Work to be completed:
Your output should be the lines from the start of the data through the line containing "You are a computer-use agent. The", exactly and nothing more.

Records for processing:
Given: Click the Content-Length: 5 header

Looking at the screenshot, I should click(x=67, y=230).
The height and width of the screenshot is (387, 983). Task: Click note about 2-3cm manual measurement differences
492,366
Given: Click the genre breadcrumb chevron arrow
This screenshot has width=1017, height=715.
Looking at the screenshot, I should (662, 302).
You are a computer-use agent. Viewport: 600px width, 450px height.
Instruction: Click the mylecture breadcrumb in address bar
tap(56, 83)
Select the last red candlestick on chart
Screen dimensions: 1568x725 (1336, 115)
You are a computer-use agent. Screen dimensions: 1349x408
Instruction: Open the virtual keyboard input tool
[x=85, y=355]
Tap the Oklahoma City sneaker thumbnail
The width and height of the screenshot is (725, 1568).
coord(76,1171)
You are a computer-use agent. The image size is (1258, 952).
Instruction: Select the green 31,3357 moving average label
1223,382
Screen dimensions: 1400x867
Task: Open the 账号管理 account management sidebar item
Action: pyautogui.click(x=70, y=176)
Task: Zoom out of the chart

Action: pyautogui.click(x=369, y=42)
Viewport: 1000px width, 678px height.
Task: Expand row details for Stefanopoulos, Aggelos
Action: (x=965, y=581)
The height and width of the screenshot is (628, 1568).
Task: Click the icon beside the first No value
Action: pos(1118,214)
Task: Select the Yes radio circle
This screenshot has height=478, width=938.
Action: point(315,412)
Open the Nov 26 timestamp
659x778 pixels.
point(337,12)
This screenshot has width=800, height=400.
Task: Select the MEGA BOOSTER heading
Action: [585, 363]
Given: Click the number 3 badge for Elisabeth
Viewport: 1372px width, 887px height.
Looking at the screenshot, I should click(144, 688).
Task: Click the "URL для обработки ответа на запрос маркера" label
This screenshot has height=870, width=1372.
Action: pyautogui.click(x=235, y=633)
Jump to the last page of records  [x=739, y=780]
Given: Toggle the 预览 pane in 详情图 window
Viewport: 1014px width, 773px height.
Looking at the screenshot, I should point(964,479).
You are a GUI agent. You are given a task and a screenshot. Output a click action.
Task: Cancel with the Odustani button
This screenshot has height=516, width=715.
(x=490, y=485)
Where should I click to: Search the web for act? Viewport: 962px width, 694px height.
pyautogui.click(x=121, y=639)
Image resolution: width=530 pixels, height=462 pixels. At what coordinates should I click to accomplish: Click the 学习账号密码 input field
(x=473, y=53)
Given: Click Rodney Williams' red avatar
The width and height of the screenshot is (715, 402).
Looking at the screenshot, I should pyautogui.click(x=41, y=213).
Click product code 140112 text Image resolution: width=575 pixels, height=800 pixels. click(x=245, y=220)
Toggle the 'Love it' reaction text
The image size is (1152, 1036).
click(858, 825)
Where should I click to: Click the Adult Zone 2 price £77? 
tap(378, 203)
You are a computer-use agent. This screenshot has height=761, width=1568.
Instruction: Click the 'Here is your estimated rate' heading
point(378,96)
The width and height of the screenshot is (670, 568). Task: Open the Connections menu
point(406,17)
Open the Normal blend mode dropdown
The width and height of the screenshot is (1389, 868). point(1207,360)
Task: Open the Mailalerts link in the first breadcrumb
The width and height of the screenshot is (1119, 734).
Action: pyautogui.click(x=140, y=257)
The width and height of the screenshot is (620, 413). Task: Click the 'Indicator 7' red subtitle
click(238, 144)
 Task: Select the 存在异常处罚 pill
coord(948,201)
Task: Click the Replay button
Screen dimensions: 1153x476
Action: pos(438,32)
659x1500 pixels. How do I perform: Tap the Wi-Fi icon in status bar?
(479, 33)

Response to the task:
Given: Click the Content-Length: 5 header

Looking at the screenshot, I should click(x=67, y=230).
The height and width of the screenshot is (387, 983). Task: Click note about 2-3cm manual measurement differences
492,366
Given: Click the genre breadcrumb chevron arrow
This screenshot has width=1017, height=715.
Looking at the screenshot, I should (662, 302).
You are a computer-use agent. Viewport: 600px width, 450px height.
Instruction: Click the mylecture breadcrumb in address bar
tap(56, 83)
Select the last red candlestick on chart
Screen dimensions: 1568x725 (1336, 115)
You are a computer-use agent. Screen dimensions: 1349x408
Instruction: Open the virtual keyboard input tool
[x=85, y=355]
Tap the Oklahoma City sneaker thumbnail
The width and height of the screenshot is (725, 1568).
coord(76,1171)
You are a computer-use agent. The image size is (1258, 952).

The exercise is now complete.